Mary Todd Lincoln Funeral Ledger Found in Springfield

By Tribune news services Contact Reporter

An itemized list believed to be from former first lady Mary Todd Lincoln's funeral has resurfaced after two of the oldest funeral homes in Springfield merged.

The list shows her 1882 funeral cost almost $280, with expenses ranging from $225 for a casket to $1.50 for crepe and ribbon, the Springfield State Journal-Register reported.

A horse-drawn hearse with four attendants? Fifteen bucks.

The list was included in stacks of fragile ledgers acquired by Butler Funeral Homes of Springfield after last year's buyout of Boardman-Smith Funeral Home.

Butler Funeral Homes is creating a "Lincoln Room" where the Mary Lincoln Todd ledger entry will be displayed with other documents tied to Springfield's funeral history. Among the other items are a pair of funeral biers thought to have ties to the Lincoln family, but they haven't been verified.

Butler Funeral Homes President Chris Butler said employees of Boardman-Smith, which was founded in 1848, had taken care to store and label dozens of expense ledgers dating to the mid-1800s.

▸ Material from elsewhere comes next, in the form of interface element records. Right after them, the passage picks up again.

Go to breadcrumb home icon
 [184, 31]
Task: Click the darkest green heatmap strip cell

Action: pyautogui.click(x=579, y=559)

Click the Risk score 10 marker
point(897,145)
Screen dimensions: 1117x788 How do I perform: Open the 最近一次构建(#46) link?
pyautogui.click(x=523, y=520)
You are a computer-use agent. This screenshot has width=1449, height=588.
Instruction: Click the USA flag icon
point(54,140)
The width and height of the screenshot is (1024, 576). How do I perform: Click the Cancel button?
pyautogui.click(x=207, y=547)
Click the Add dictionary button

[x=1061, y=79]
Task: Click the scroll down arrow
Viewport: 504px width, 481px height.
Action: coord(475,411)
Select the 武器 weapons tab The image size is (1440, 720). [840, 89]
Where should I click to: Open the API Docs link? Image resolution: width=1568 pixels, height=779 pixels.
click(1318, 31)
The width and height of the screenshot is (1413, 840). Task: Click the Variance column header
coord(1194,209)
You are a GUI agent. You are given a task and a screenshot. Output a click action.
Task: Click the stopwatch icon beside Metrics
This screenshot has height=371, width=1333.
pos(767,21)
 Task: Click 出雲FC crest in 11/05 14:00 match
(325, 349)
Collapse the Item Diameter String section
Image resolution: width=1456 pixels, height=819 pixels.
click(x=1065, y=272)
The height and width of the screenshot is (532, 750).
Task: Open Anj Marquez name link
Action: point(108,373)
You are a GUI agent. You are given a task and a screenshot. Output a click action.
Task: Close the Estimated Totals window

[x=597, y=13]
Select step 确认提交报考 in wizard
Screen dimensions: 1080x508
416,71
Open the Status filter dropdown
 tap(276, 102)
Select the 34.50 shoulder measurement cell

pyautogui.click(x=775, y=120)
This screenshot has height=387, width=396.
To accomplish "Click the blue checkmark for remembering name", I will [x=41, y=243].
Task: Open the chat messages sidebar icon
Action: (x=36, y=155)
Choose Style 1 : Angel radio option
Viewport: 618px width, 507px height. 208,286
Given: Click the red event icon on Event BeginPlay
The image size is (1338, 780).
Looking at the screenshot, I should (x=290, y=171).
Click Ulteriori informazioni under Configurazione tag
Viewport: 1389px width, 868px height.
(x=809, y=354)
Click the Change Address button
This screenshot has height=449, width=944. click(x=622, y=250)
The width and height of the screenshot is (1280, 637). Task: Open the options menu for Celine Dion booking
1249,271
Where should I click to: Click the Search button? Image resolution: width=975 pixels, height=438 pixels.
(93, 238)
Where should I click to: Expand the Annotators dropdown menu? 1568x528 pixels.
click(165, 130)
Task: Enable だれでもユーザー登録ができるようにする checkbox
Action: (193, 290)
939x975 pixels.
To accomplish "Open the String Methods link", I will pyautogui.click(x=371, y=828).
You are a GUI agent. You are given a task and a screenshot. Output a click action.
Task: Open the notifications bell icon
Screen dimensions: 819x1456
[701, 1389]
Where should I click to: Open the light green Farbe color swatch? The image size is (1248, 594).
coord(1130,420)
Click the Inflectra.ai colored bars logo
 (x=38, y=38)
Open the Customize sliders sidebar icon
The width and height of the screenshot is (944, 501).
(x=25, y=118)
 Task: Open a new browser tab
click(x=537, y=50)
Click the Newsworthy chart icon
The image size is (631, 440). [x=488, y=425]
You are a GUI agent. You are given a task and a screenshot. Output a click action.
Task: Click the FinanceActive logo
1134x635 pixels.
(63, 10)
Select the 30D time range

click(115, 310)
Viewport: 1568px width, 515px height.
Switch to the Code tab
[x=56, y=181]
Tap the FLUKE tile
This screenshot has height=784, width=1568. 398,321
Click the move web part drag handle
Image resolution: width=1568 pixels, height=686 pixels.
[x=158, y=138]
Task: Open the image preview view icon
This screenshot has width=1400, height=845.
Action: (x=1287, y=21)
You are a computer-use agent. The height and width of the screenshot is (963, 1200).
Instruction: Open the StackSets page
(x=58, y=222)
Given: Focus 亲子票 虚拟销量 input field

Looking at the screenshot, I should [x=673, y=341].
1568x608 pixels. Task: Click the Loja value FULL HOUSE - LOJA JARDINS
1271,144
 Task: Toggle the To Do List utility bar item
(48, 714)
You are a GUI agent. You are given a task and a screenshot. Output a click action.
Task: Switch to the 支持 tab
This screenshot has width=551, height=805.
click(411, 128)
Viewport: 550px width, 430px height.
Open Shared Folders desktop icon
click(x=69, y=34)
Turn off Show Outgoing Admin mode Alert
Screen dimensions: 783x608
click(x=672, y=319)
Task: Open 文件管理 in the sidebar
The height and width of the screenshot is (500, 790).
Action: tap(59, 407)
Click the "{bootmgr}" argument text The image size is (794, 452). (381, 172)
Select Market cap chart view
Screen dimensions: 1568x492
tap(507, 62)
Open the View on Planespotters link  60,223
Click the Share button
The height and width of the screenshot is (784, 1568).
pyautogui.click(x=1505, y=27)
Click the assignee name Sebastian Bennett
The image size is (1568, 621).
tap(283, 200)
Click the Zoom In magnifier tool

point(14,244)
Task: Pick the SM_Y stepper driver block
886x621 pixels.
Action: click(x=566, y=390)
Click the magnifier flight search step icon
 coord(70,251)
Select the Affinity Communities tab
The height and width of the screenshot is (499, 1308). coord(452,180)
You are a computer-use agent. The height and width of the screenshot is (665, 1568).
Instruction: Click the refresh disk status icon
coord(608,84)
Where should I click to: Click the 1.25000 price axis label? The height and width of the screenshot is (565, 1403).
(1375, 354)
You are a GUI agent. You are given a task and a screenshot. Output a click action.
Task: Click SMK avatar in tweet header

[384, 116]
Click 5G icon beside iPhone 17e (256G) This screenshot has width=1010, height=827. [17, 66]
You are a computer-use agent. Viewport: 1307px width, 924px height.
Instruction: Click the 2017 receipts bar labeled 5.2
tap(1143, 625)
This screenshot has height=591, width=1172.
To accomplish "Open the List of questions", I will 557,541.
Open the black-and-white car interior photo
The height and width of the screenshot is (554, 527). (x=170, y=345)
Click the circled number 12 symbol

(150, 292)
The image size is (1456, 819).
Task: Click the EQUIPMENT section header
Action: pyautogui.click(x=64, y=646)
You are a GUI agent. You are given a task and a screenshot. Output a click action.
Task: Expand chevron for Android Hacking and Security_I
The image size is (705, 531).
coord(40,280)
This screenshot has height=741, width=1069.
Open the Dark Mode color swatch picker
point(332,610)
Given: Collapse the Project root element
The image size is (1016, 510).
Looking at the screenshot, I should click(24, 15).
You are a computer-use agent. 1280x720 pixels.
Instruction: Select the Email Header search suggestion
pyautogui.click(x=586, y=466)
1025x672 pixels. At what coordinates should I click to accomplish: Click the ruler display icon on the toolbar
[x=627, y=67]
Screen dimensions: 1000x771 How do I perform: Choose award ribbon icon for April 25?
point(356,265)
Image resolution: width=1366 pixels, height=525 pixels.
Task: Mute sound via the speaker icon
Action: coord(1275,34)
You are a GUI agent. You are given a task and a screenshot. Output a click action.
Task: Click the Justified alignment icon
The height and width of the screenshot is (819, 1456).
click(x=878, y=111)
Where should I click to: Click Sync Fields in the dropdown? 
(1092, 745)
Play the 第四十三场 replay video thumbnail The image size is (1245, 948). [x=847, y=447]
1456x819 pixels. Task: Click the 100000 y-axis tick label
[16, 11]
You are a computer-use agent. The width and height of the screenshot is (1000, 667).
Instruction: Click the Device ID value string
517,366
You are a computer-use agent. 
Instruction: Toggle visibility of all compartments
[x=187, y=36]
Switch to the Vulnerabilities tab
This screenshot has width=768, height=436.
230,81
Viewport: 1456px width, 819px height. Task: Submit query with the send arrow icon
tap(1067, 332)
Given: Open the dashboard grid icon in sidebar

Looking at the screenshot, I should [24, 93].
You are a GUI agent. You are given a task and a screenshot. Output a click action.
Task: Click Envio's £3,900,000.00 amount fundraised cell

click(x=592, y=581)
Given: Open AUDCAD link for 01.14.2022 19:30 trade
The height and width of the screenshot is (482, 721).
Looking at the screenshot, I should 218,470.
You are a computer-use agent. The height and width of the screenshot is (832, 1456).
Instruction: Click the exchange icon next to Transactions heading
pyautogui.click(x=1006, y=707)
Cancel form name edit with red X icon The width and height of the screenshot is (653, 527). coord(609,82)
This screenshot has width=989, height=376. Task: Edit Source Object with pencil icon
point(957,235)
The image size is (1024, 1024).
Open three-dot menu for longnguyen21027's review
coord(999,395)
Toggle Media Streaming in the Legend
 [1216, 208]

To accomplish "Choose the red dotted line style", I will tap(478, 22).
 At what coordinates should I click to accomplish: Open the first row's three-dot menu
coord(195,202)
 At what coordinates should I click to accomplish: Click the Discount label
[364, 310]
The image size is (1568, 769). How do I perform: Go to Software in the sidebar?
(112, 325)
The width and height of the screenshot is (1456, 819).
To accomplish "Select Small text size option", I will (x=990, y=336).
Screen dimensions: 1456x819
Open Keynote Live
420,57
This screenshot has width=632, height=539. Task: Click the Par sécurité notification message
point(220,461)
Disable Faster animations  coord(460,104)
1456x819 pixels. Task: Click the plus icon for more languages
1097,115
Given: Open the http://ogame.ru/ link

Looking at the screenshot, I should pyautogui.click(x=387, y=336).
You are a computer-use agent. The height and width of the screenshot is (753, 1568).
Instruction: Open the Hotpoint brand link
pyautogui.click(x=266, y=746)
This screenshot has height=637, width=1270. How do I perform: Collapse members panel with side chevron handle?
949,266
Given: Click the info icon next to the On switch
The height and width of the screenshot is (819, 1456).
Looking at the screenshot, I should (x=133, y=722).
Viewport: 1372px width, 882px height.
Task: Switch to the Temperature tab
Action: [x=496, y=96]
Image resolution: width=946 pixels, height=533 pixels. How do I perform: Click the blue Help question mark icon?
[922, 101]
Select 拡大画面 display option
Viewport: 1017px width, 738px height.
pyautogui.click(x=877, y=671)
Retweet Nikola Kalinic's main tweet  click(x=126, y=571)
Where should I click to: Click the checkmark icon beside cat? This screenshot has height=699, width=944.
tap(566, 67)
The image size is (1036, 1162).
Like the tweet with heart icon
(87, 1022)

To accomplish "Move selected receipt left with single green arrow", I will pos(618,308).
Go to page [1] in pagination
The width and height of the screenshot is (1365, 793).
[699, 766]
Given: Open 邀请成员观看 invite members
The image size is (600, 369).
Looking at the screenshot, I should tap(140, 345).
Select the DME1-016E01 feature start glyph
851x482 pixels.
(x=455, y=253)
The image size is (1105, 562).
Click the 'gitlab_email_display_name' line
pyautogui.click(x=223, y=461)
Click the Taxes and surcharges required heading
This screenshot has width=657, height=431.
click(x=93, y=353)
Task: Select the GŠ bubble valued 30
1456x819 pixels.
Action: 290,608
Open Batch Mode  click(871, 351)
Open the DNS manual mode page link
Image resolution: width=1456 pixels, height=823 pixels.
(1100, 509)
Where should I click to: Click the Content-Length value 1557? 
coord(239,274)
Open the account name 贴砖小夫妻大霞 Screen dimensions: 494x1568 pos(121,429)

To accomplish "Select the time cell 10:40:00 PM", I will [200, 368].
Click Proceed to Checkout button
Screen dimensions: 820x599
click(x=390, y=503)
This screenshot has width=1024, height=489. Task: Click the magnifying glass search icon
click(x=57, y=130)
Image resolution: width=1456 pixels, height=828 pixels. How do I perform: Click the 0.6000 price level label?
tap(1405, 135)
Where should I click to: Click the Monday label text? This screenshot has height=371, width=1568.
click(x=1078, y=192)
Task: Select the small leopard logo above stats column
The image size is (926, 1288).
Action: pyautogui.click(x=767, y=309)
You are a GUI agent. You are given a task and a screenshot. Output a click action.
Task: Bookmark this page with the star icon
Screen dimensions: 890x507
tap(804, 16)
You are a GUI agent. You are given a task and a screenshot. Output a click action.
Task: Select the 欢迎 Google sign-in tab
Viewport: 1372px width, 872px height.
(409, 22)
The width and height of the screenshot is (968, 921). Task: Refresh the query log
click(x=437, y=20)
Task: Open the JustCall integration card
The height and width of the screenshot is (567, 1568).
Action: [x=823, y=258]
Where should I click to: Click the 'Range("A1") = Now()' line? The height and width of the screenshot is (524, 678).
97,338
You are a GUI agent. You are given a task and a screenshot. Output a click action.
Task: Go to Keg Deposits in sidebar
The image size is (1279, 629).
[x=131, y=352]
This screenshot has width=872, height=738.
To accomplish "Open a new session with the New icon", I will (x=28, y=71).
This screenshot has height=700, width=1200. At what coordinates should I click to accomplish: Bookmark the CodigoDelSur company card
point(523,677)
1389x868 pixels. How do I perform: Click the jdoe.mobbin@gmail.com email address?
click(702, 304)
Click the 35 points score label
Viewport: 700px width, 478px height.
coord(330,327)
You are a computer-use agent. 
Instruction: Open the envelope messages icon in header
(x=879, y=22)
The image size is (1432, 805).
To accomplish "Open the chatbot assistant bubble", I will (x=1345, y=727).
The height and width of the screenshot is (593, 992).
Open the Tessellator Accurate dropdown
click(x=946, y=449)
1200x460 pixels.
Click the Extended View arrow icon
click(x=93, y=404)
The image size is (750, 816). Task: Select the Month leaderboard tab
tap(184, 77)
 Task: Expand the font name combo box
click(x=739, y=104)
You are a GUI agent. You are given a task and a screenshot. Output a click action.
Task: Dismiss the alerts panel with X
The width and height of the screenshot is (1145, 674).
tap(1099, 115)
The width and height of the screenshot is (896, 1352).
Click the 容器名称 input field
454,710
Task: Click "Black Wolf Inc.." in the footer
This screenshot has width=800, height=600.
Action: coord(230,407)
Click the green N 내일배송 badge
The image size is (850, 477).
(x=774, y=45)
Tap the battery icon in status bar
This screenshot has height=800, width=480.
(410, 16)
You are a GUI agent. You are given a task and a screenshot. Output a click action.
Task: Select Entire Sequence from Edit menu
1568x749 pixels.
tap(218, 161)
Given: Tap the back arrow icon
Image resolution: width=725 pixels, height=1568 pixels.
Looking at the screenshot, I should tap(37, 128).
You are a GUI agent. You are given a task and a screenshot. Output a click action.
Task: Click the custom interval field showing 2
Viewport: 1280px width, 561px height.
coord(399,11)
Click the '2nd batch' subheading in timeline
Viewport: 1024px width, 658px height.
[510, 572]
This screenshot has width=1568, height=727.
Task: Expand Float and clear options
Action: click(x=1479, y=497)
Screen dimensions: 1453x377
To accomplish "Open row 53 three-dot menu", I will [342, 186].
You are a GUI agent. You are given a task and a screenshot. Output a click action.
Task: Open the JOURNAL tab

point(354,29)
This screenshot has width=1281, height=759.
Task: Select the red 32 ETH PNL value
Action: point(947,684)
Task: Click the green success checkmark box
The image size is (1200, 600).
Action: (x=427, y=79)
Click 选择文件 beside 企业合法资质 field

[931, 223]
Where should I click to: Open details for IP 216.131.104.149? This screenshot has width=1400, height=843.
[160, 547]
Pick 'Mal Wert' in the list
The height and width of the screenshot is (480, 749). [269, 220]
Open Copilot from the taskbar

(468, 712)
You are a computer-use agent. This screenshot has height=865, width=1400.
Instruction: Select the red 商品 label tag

Butler said Boardman-Smith's connection to the Lincoln family is one of the attractions that prompted his company to go through with the merger but not the only one. The everday lives of ordinary town residents from another time were also full of fascinating tidbits he and his company want to share the spotlight with Lincoln.

"I'd love to know their stories," Butler told the State Journal-Register. "That family lost all of those children, or 'wow,' it's the 1800s and this person lived to be in their 90s."

Plans are to complete the Lincoln Room this summer, according to Butler.

Butler Funeral Homes President Chris Butler
Butler Funeral Homes President Chris Butler looks through ledgers kept by the Boardman-Smith Funeral Home in Springfield. Boardman-Smith, which was founded in 1848 and acquired by Butler last year, handled the funeral arrangements for Mary Todd Lincoln. (Rich Saal / The State Journal-Register)
At one time, Boardman-Smith was marketed as "The Lincoln Funeral Home" and was called upon to assist with the transfer and preparation of President Abraham Lincoln's body after his assassination in April 1865, according to company history.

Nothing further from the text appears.